Ot, wojenki między dwoma firmami starającymi się zarabiac na nowej modzie — można pomyśleć. Nie do końca tak jednak jest. Twitter to nie pierwszy lepszy serwis. To narzędzie komunikacji, które przegoniło już dawno RSS, a zbliża się powoli popularnością do maila. Twitter to nie tylko serwis internetowy z API. To nowy protokół, jak POP3 czy XMPP, z tym że scentralizowany i kontrolowany przez jedną firmę.
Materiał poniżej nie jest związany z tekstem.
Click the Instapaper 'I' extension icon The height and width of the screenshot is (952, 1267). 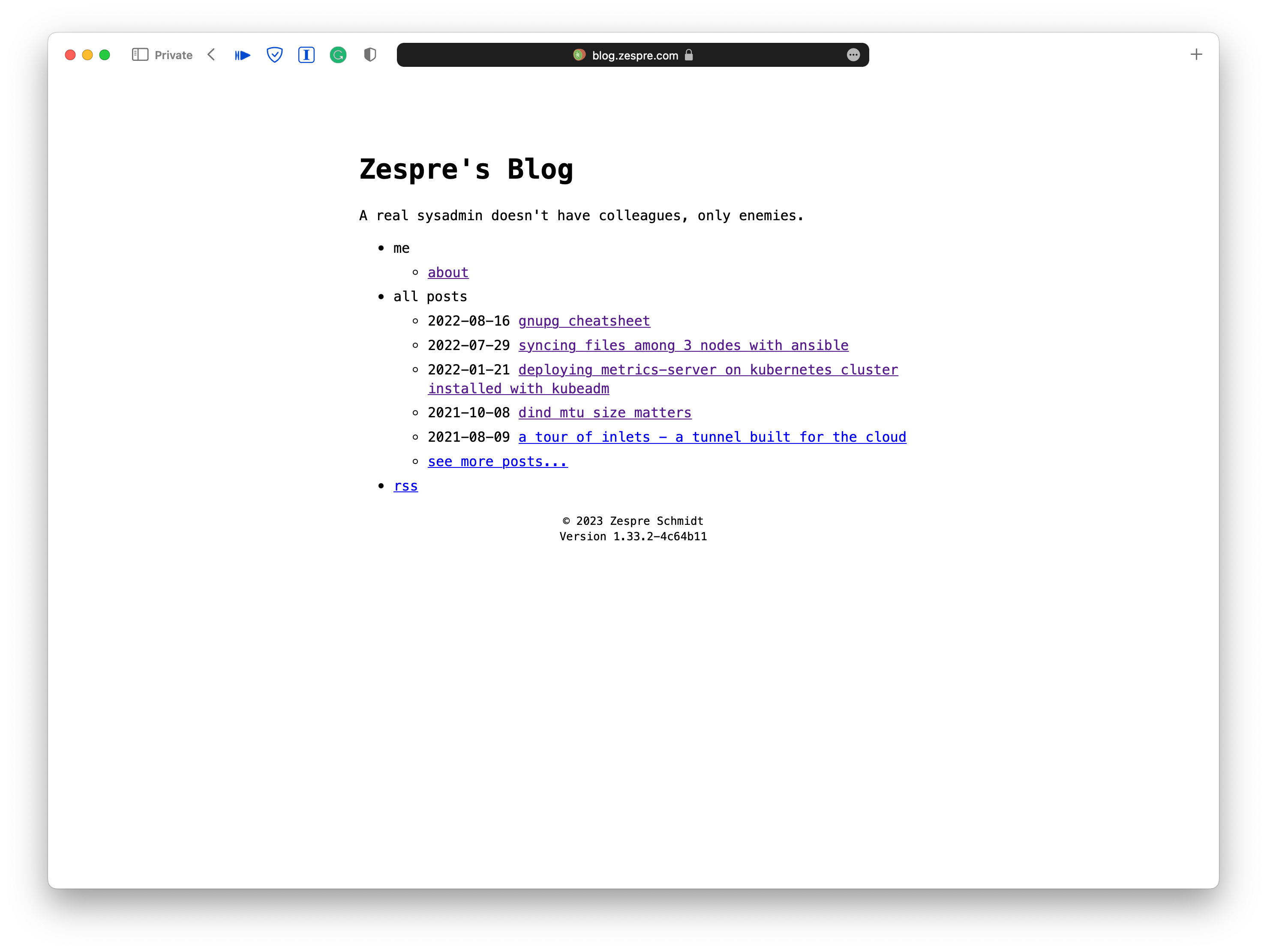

Firma ta udostępnia wprawdzie możliwość korzystania ze swojej infrastruktury, ale stawia warunki. W przypadku aplikacji UberMedia chodziło o automatyczne doklejanie do wiadomości wysyłanych przez użytkowników linków reklamowch. To co od lat robią dostawcy darmowej poczty elektronicznej i nikogo specjalnie to nie obrusza, w przypadku Twittera jest naruszeniem regulaminu, za który można zostać odłączonym od całej infrastruktury. Oczywiście o ile to nie sam Twitter wprowadzi tego rodzaju funkcję – wtedy korzystanie z niej będzie jak najbardziej dopuszczalne, bo zarabiać będzie również firma-matka.
Przypadek UberMedia każe zastanowić się jeszcze raz nad modelami biznesowymi firm tworzących swoje produkty opierając się o innego dostawcę, jak Twitter, Facebook czy Apple (np oprogramowanie dostępne przez AppStore) i możliwą alternatywą (Status.net, Diaspora, bardziej otwarte modele dystrybucji oprogramowania). Jeśli takie zastanowienie się nie nastąpi i nie zostanie poparte działaniem, może się okazać że za kilka lat nie będzie praktycznie innej opcji niż poleganie na własnościowych dostawcach bo otwarta kiedyś sieć zostanie opanowana przez własnościowe protokoły i płatne API. Czy na pewno tego właśnie chcemy?